Alla scoperta del cuore verde dell’isola di Mauritius

MauritiusA Mauritius la natura è di una bellezza strepitosa anche nell’entroterra. L’Isola offre rilievi montuosi, fiumi, salti d’acqua, parchi e itinerari naturalistici per chi ama il trekking, il canyoning, la mountain bike, le escursioni a cavallo e l’animal watching.
Giardini Botanici di Pamplemousses
La flora locale è in mostra ai giardini botanici di Sir Seewoosagur Ramgoolam a Pamplemousses. Creati nel 1767 da Pierre Poivre e intitolati al famoso governatore, i giardini ospitano 500 specie di piante esotiche, giganteschi fiori di loto Victoria Regia, ninfee giganti dell’Amazzonia e 80 varietà di palme piantate nel 1849 dall’orticoltore inglese James Duncan, tra le quali la palma Talipot (che fiorisce una volta ogni 40-60 anni e poi muore), oltre a centinaia di fiori e frutti esotici che crescono tutto l’anno.
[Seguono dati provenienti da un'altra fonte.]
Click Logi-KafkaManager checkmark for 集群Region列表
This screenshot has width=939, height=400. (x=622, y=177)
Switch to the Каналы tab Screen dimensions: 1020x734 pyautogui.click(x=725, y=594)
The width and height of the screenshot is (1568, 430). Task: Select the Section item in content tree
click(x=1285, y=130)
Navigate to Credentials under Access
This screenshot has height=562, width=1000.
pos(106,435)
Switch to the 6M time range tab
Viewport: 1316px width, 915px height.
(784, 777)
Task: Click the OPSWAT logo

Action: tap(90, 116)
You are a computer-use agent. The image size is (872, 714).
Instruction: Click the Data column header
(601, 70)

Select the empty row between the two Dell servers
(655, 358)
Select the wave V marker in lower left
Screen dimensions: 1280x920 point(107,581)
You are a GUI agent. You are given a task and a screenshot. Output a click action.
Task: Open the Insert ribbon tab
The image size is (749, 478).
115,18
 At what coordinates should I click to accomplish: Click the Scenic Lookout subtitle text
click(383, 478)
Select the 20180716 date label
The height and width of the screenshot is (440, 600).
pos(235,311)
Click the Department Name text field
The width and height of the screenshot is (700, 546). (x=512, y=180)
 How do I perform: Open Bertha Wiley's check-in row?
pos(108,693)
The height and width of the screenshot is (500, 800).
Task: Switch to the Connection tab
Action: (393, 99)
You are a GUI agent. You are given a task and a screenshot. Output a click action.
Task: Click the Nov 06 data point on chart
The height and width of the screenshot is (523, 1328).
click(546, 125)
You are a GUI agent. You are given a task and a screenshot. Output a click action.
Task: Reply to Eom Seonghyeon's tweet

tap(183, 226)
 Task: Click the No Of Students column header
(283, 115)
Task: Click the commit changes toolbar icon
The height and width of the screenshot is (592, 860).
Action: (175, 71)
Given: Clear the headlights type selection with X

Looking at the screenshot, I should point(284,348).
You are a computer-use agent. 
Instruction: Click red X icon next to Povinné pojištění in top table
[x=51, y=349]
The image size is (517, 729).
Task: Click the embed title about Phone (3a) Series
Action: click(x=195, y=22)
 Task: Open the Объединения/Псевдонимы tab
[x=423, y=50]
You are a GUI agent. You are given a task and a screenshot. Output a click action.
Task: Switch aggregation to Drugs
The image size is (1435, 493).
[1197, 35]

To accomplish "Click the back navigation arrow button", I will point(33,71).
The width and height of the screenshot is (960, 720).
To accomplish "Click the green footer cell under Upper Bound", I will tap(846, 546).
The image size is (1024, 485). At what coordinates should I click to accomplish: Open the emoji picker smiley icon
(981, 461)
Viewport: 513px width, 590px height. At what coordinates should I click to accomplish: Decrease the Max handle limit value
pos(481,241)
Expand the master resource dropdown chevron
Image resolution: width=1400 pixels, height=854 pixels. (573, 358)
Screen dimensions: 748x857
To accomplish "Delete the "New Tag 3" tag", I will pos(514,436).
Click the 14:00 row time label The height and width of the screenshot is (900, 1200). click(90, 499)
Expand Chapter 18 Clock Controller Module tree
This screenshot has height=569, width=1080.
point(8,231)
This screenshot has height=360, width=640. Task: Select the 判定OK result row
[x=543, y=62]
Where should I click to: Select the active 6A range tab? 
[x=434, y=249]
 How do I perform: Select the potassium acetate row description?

Black River Gorges National Park, sud
Proclamato parco nazionale nel 1994, il Black River Gorges è una riserva naturale di oltre 6.000 ettari di foresta nativa che protegge la foresta tropicale nel Sud dell’isola e offre la possibilità di godere di spettacolari scenari naturali, vedere alcune rare piante endemiche e il mondo ornitologico.
Domaine de l’Etoile
In prossimità della costa che fronteggia l’Isola dei Cervi, il parco di 2.000 ettari è ricco di foreste endemiche, valli, sorgenti e ruscelli d’acqua limpida, suggestivi panorami d’alta quota e sullo sfondo l’oceano. Qui è possibile ammirare uccelli, cervi e le altre specie animali nel loro habitat naturale.
Moka e Eureka House
Moka si può considerare a ragione la capitale culturale dell’isola. Vi si trovano infatti i due più importanti istituti accademici: l’Università di Mauritius e il Mahatma Gandhi Institute, fondato per tutelare e promuovere la cultura indiana del paese. La casa creola di Eureka, un’antica dimora edificata nel 1830 a breve distanza da Moka, restaurata e aperta al pubblico sotto forma di museo nel 1986, offre una splendida vista sulla vallata circostante oltre che uno spaccato di storia coloniale dell’isola.
Piantagioni di tè di Saint Aubin
Saint Aubin è una splendida dimora coloniale del 1819 e oggi raffinata table d’hote dove assaggiare i piatti della tradizione creola. Anche se qui non si produce più zucchero, nei giardini della villa si trova una piantagione di anthurium, simbolo dell’isola, di vaniglia e una distilleria di rhum.
Grand Bassin
Una leggenda suggestiva è legata a questo lago sacro. Secondo la tradizione hindu, il dio Shiva stava portando in volo il fiume Gange per impedire un’inondazione quando, affascinato dalla bellezza di Mauritius, avrebbe fatto cadere alcune gocce d’acqua che hanno così originato il lago.
Domaine de l’Ylang Ylang
Situato ai piedi del monte d’Anse Jonchée, la Domaine de l’Ylang Ylang è una tenuta che ospita migliaia di piante, che si possono ammirare lungo uno dei sentieri percorribili a piedi o in 4×4 fino alla stupenda vista panoramica sulla baia di Vieux Grand Port e sulle isolette vicine. Fra i fiori e le piante che vengono coltivati per ottenerne oli essenziali vi è appunto l’inebriante fiore di ylang ylang, il geranio, il vetiver, la citronella e il pepe rosa. E’ visitabile anche la distilleria, una delle poche ancora esistenti a Mauritius, con spiegazioni sulle varie fasi di produzione di profumi e unguenti.